With the help of two TIGER (Transportation Investment Generating Economic Recovery) grants, the port has been working to bolster the levee and bring in rail lines to service the South Harbor location. The project is important, according to the port’s executive director, Dennis Wilmsmeyer, because it opens the region up for both domestic and international freight shipping 12 months a year – regardless of river level. Currently the docks above Lock 27 are subject to closure due to both high and low water levels.
Luke Heuerman, manager of Geotechnology’s Illinois office, says there were underseepage problems to solve with the levee system at the South Harbor site. A combination of a cut-off wall and relief wells was designed to alleviate that issue. This cut-off wall is an excavated trench about 10 feet deep and backfilled with compacted clay. The trench extends through a surface sand layer down to an imperious clay layer, he explains. The purpose of the cut-off wall is to reduce the volume and seepage pressure of floodwater from the river working its way under the levee. Relief wells are well systems that penetrate through the sand below the clay layer to bedrock and are used to relieve the groundwater seepage pressure generated by river floodwater levels to prevent sand boils. Those two projects have been completed, Heuerman says.
Currently, Geotechnology is performing construction observation and quality control testing for the construction of the new slip harbor. A contractor has been hired to excavate the harbor and Geotechnology is observing the material coming out and performing soil tests both in the field and in its laboratory. The excavation contractor, a local road builder, will be using the materials for road beds.
They’re placing it in roadway areas, future building sites and parking pads and they need to make sure that it’s compacted properly to reduce settlement and provide a proper base for the road, Heuerman says. The sandy, silt material that comes out of the river can be used underneath roads and even buildings if done properly, he adds, noting that it’s not as easy to work with as normal soil because it is more susceptible to moisture content.
Harbor excavation will continue through the summer, according to Heuerman. The next step will be building the moorings for the barges and constructing a sheet pile wall along the northern bank of the harbor.
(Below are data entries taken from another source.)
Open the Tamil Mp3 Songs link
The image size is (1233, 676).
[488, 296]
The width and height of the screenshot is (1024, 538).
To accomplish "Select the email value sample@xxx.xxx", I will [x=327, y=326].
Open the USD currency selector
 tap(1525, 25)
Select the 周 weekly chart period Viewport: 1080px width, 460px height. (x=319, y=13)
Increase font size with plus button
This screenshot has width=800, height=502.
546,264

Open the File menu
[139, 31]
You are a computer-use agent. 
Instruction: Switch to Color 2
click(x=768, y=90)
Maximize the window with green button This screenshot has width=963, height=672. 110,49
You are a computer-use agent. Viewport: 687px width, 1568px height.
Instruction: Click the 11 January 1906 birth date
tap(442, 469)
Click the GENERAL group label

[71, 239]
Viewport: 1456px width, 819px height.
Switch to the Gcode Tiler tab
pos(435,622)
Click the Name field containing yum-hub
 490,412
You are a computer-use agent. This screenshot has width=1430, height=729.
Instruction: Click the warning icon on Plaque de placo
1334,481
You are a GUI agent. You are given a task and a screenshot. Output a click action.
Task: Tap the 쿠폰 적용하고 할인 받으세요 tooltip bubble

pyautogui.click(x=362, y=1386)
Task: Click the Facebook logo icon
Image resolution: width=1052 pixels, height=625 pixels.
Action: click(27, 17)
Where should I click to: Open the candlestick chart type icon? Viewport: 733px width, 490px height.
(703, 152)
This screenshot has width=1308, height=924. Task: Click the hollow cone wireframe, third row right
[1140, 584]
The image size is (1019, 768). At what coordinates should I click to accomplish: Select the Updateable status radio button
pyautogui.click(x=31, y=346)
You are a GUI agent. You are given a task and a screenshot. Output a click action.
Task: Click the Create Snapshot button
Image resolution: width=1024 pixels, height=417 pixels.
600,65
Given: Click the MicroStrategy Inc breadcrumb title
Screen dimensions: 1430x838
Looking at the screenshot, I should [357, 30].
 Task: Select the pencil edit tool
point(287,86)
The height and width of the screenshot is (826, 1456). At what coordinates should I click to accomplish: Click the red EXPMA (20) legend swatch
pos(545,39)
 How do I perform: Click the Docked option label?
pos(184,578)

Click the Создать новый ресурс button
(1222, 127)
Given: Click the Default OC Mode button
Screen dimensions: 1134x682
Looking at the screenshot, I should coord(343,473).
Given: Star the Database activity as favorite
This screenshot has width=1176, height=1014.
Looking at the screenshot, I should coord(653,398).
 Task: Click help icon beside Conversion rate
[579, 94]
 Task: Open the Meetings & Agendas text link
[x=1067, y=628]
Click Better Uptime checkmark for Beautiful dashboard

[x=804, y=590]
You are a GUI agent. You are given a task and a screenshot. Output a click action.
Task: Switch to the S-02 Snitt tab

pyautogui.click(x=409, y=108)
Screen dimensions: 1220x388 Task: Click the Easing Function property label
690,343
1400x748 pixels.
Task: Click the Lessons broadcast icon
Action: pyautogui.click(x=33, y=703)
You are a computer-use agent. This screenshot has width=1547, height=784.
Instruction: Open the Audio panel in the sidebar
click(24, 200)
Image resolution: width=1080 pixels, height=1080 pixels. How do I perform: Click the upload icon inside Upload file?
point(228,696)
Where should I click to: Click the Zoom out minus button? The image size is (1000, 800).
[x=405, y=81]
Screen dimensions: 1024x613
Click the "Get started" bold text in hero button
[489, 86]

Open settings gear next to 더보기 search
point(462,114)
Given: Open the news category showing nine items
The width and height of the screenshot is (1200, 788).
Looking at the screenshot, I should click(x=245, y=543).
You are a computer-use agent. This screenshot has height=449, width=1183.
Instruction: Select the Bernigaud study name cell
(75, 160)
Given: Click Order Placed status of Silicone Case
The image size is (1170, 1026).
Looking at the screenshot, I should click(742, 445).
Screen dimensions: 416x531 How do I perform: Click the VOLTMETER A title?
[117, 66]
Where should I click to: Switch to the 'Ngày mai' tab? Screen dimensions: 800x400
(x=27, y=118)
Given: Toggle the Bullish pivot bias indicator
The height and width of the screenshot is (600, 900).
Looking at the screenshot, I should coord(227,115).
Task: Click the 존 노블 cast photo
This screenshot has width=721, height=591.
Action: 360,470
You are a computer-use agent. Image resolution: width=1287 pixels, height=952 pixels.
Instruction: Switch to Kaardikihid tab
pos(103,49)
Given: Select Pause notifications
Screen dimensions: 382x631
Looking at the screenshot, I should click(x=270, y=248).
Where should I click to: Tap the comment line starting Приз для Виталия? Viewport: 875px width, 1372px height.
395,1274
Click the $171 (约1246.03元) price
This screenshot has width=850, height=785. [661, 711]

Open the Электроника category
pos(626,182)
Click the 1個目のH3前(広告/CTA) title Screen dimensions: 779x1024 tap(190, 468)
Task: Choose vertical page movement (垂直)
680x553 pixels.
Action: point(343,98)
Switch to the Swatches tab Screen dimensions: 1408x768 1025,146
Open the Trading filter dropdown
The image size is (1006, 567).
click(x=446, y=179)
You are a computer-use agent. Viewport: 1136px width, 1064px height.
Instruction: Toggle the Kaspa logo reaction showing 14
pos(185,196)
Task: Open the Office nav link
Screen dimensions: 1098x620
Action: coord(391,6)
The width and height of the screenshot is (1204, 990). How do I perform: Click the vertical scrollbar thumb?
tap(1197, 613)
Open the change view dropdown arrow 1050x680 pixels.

When the harbor is completed in the first quarter of 2014, it will bring together four interstate highways with rail and water transportation systems to link the agricultural and industrial producers of the heartland to the major cities of the world.
The Tri-Cities Area Port District board of directors and staff are focused on completing the project prior to the reopening of the expanded Panama Canal. That $5.2 billion project is expected to be completed in early 2015.